À l'audience, elle demande l'infirmation de la décision du premier juge et la mainlevée de l'hospitalisation complète. Elle indique ne pas être opposée à la poursuite des soins en dehors de l'établissement. Elle explique avoir déjà été hospitalisée à plusieurs reprises, reconnaît qu'elle était fortement alcoolisée au moment de son hospitalisation mais conteste avoir des tendances suicidaires.



Le ministère public requiert la confirmation de la décision de première instance.



MOTIFS DE LA DÉCISION :



L'appel est régulier et recevable pour avoir été formé dans les délais légaux.



Il résulte des pièces médicales du dossier que Mme X...présente une dépendance ancienne à l'alcool et un mésusage de benzodiazépine. Le certificat médical initial mentionne qu'elle présentait une alcoolisation aiguë, faisait état d'idées suicidaires et le médecin considéré au vu de ces éléments qu'elle présentait pour elle-même et pour les autres une dangerosité, d'autant qu'il a relevé un déni des troubles et un refus des soins.



Le certificat médical établi le 15 octobre 2015, en vue de la saisine du juge des libertés et de la détention évoque une rupture de soins depuis plusieurs mois. Il a été constaté des complications physiques de sa dépendance à l'alcool et il a été noté une persistance des moments d'angoisse et de tristesse. Le médecin relève que la patiente se montre fuyante concernant les soins et sans critique de ses conduites additives. Il considère qu'une sortie précoce au domicile, comme elle le demande, sans travail psychothérapeutique et ajustements médicaux, conduirait à une rechute alcoolique précoce et à sa mise en danger.

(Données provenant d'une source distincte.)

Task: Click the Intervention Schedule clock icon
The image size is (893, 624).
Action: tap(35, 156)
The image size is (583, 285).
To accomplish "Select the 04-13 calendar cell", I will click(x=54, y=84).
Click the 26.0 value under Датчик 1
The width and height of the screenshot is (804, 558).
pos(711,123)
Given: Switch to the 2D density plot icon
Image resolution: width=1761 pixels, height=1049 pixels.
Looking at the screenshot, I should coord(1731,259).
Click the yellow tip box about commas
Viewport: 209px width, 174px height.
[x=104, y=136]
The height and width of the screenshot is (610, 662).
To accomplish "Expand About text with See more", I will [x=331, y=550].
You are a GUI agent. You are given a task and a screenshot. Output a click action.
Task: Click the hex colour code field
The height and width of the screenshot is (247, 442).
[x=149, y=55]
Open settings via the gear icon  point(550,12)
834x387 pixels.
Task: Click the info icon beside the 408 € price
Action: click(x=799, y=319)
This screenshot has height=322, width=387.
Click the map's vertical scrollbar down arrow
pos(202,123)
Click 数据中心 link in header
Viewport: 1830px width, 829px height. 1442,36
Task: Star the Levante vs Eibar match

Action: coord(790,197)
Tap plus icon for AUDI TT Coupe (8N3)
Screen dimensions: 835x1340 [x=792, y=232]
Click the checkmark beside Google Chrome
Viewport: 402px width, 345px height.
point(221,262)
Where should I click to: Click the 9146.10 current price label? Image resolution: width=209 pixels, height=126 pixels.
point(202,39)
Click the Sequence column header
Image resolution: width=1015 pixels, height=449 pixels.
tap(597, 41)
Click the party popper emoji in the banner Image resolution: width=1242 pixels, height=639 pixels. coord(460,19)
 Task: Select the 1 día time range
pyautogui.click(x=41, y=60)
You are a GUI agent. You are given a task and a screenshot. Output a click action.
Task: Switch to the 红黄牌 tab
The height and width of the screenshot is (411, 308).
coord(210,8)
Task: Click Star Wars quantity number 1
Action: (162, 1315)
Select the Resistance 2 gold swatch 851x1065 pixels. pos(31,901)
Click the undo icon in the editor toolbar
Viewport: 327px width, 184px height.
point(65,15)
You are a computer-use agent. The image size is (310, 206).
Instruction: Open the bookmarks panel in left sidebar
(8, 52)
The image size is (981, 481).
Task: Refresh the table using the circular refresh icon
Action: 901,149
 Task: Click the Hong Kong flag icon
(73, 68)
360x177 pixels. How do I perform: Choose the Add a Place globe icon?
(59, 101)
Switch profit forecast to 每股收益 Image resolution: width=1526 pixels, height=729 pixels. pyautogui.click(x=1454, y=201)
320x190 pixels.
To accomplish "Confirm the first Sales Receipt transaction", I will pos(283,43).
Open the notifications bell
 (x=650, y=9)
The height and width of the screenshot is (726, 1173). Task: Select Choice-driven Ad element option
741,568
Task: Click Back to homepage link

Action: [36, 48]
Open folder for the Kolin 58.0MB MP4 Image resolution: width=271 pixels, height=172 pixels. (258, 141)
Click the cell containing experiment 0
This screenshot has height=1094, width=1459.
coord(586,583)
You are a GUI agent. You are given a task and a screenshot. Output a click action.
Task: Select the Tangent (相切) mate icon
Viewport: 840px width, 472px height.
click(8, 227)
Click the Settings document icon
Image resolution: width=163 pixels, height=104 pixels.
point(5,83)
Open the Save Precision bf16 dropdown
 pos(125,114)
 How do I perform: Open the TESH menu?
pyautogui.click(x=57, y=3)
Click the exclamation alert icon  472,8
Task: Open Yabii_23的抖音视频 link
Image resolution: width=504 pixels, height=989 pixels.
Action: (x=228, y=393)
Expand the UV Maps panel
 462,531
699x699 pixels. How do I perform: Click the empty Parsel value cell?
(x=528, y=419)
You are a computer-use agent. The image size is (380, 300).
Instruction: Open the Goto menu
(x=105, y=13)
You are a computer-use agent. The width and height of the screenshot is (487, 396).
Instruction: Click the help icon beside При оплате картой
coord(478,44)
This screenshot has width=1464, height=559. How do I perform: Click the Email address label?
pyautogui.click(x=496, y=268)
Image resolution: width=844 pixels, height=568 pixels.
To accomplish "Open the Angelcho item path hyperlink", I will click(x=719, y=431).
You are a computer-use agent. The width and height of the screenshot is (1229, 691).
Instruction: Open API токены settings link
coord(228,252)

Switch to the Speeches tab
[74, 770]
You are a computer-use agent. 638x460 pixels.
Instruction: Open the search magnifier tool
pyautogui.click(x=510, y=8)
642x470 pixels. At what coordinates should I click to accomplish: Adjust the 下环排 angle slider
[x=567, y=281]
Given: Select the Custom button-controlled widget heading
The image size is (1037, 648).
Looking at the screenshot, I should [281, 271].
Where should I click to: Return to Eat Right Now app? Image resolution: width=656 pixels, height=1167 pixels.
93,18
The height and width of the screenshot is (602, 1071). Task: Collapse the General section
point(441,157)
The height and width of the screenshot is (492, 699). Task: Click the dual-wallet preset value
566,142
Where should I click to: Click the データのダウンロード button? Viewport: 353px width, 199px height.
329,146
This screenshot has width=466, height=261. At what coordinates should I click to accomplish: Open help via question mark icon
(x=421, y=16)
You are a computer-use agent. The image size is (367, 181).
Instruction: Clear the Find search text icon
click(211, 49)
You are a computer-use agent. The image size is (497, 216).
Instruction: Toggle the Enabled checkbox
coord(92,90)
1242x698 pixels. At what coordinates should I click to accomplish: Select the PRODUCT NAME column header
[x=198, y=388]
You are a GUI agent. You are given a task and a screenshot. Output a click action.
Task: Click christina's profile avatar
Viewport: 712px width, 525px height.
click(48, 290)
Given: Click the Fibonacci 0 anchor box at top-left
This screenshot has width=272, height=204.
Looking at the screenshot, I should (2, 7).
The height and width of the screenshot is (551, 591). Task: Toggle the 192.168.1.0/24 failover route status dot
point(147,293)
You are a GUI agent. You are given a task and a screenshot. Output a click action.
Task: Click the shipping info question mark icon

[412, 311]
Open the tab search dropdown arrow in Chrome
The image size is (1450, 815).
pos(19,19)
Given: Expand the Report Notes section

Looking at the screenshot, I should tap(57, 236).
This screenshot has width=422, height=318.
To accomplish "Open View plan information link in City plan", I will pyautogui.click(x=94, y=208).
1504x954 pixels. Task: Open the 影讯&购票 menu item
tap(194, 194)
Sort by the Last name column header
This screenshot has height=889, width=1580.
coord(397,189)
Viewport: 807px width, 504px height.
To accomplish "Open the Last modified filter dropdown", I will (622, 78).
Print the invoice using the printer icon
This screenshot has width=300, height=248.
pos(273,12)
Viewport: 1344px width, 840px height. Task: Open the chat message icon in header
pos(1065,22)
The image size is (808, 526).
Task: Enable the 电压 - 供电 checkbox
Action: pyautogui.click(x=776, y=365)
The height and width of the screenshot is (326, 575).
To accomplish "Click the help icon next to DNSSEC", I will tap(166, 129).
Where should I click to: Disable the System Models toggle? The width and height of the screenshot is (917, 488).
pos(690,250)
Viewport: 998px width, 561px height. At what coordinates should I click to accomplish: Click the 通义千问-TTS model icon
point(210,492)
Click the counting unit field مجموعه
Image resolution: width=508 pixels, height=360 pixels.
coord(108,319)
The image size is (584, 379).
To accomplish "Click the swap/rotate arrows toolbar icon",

Les éléments médicaux les plus récents, contenus dans le certificat médical établi le 26 octobre 2015 en vue de l'audience d'appel, font apparaître la persistance d'une tendance à l'opposition et à la fuite des responsabilités, d'une minimisation et d'une banalisation de la dépendance à l'alcool. Le médecin note que, de ce fait, l'accès aux soins est limité et peu efficient avec un risque très important de rechute alcoolique en cas de sortie précoce.



Les pièces médicales du dossier sont concordantes. Elles établissent que Mme X...souffre toujours de troubles mentaux qui nécessitent des soins et compromettent la sûreté des personnes et que la prise en charge du malade sous forme d'une hospitalisation complète décidée par le préfet demeure nécessaire, même si Mme X...semble avoir pris conscience qu'il était également nécessaire pour elle de modifier ses fréquentations,.



La décision sera donc confirmée.



PAR CES MOTIFS



Statuant publiquement et par ordonnance réputée contradictoire,



Déclarons l'appel recevable,



Confirmons l'ordonnance du juge des libertés et de la détention de LIMOGES du 20 octobre 2015,



Laissons les dépens à la charge du trésor public,



Disons que la présente ordonnance sera notifiée à :



- Monsieur le Procureur Général,

- Monsieur le Directeur du Centre hospitalier d'ESQUIROL

-Madame Carole X...,

- Monsieur le Préfet de la Haute Vienne



LE GREFFIER, LE PRÉSIDENT,











Marie Claude LAINEZ Jean-Pierre COLOMER.